The dollar index (DXY) broke its downward trajectory and managed to return to around 107 points. However, this does not change the fact that there is a positive sentiment on the market, which hinders the fight against inflation and supports the listing of the single currency. So, has the dollar reached its peak and we are facing a thaw, or maybe the announcements of one of the FED members, James Bullard, are a signal that Is the Fed seriously considering a 5-7% interest rate that would push the dollar to new all-time highs?
DXY once again hit the upper limit of the ascending channel
The cycles of the global dominance of the US dollar as measured by the DXY index remain volatile, with a move of 27 points. percent seems to be the norm. After every last cycle. starting in 2006, there were large swings that eventually formed a peak and started a new downward trend. The current uptrend on DXY has reached the top of the channel, having strengthened by 28.66% since January 2021, and we are currently seeing steep declines that are over 7% from the peak.
DXY quotes on a weekly basis. Source: TradingView If history repeats itself, we may see another rebound, but before that happens, expect sharp swings, as well as a possible rebound in the 105 point area. However, it cannot be ruled out that in 2023 we will observe a further sell-off of the dollar, which may throw DXY quotes around the 100-point barrier.

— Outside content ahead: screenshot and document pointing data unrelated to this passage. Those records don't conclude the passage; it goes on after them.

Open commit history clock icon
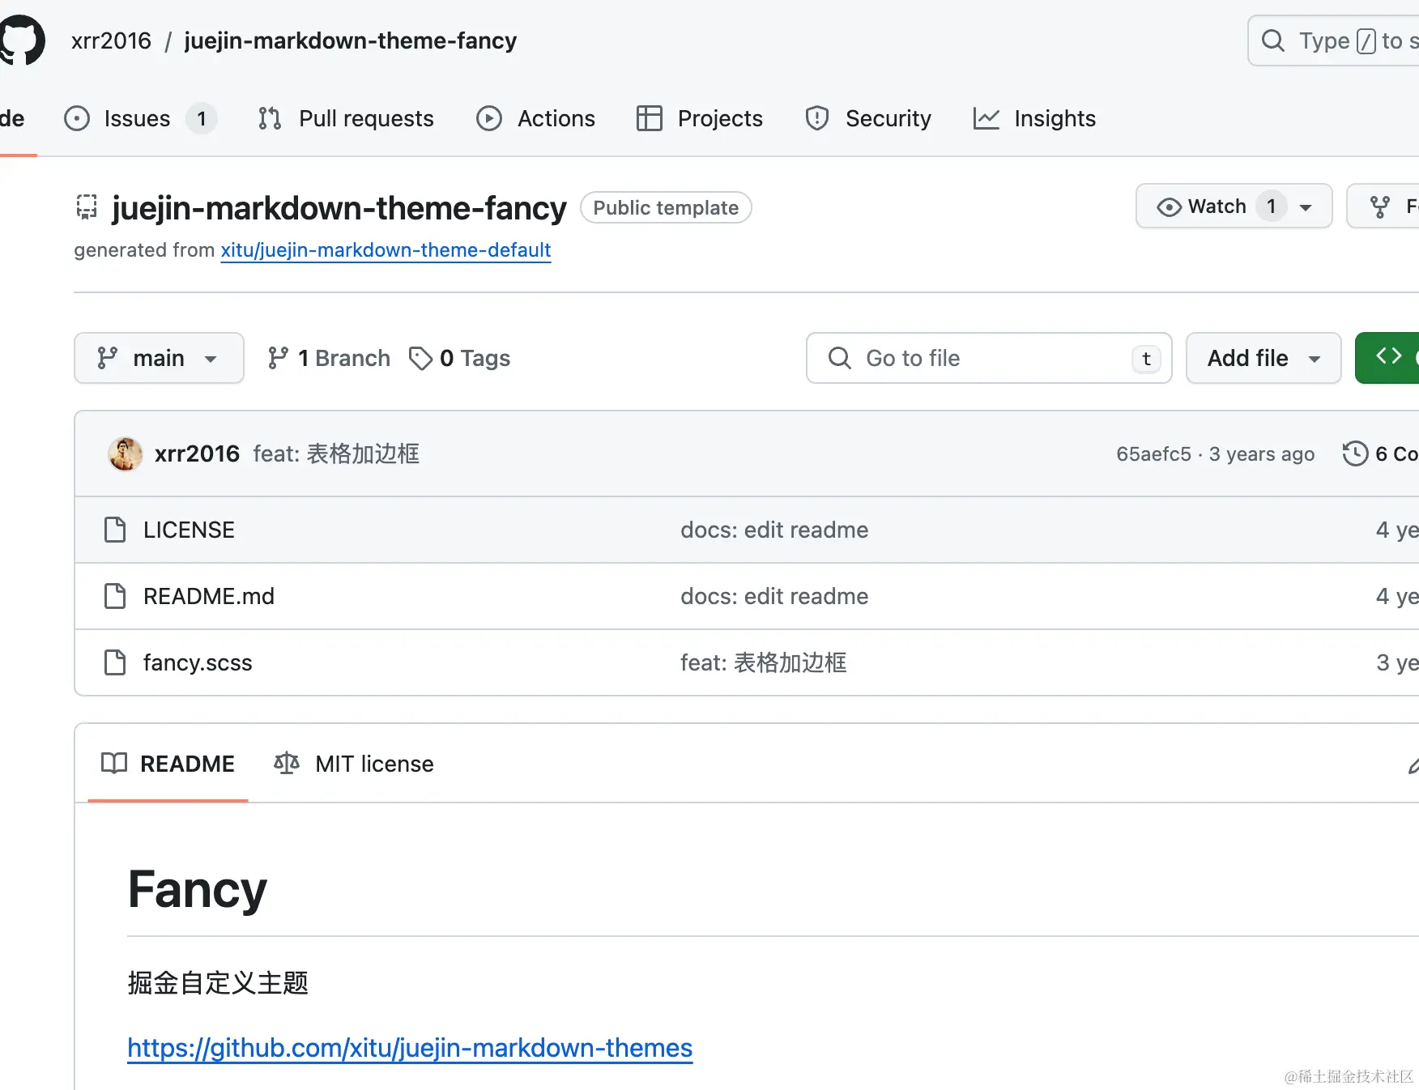This screenshot has height=1090, width=1419. [1355, 453]
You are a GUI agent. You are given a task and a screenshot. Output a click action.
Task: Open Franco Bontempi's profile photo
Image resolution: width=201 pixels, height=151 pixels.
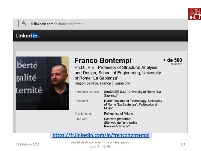[x=42, y=83]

The downward trend in the euro has been broken
In turn, looking at the EUR/USD quotes in the daily interval, we see that the currency pair has successfully broken out of the downward channel lasting since December 2021 and a possible shallow correction, it may be getting ready for further increases.
EUR/USD quotes Source: TradingView From a technical point of view, the euro’s downtrend has been at least temporarily suspended, which means that in late 2022 or early 2023, the euro has a chance to test multi-month highs of 1.05. Earlier, however, we may witness the realization of the head and shoulders formation, and thus, if the quotes fall and stay around the parity, it may result in a further rebound, which should result in the quotes breaking around 1.0750 – 1.0935/ 1.10 and possibly up to 1.12.
Everything is in the hands of the Fed
The above scenarios are possible if the Fed decides not to increase interest rates even more. This year, the FED has already raised the interest rate by 5.9 percentage points (about 1 percentage point of growth ahead of us), but this is not visible in the economy. Moreover the American consumer is in pretty good shape, looking at the size of its expenses (which are to increase in real terms in Q4 2022 by as much as 4.8%). What’s more, the Fed is not receiving any alarming signals from the labor market lagging behind the economy, and this is because it looks at data slightly different from the realities of the average American. After the receding inflation, the labor market will soon begin to line up with dovish arguments, but of much greater importance from the point of view of the struggle to maintain the electorate. Of the two evils, income with declining purchasing power is better than no income at all. However, if inflation persists, J. Bullard, the current voting member of the FOMOC, said that the Fed rate should eventually rise to “sufficiently restrictive” levels of 5% to even over 7%, which he illustrated in his presentation “Gettinginto the Zone”. The range was calculated based on variants of Taylor’s principle, an equation proposed by the well-known economist John Taylor of Stanford University. The Taylor Principle is widely accepted in the economist community and shows where the Fed’s reference rate should be based on the current state of the economy. The materialization of such a scenario would, in turn, mean further, unrivaled dominance of the dollar on the broad market and farewell to hopes for a thaw, but it would have to lead to a recession.